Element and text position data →
══════════

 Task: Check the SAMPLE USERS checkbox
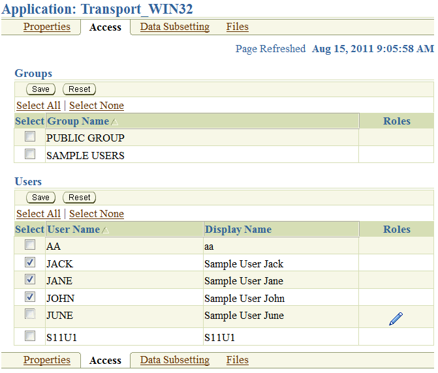click(x=30, y=154)
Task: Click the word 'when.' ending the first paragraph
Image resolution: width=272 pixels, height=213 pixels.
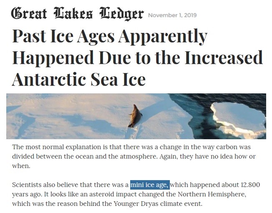Action: click(21, 166)
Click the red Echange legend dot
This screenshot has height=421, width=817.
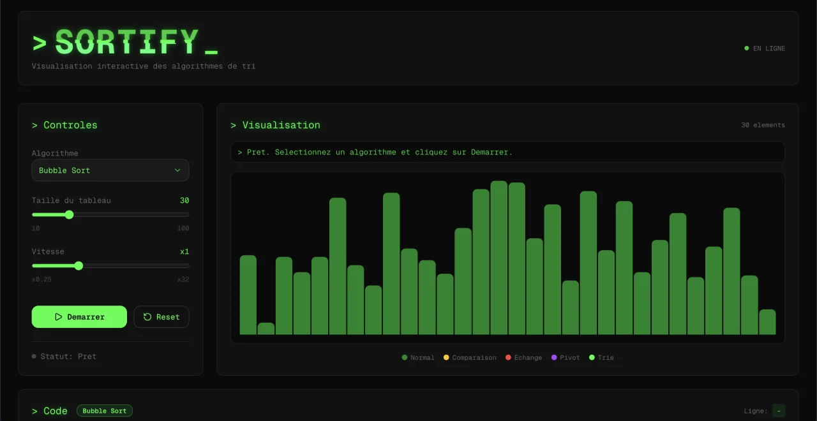(508, 358)

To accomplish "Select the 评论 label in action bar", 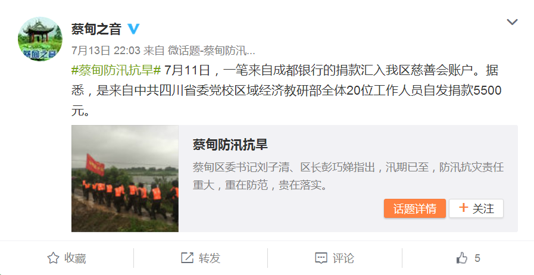I will tap(343, 258).
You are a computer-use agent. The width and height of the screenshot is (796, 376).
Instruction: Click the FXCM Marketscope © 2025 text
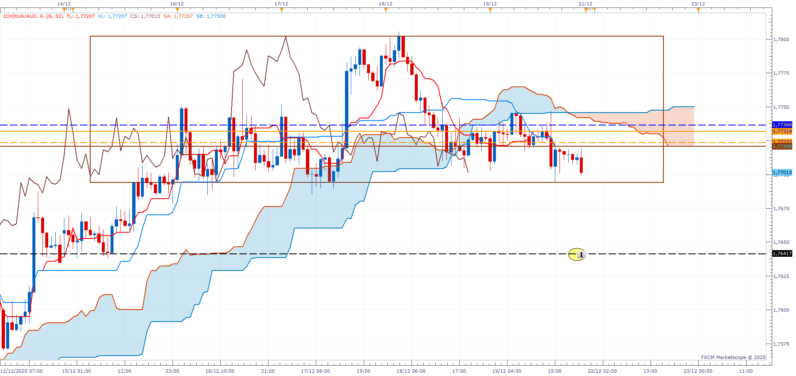click(733, 357)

══════════

Rewrite the lines of the records between the line containing "You are a computer-use" and the end of the records, inclusive, with the requests included and the pictures left out. Increase every coordinate in the answers by 61.

You are a computer-use agent. The width and height of the screenshot is (796, 376).
Instruction: Click the FXCM Marketscope © 2025 text
click(794, 418)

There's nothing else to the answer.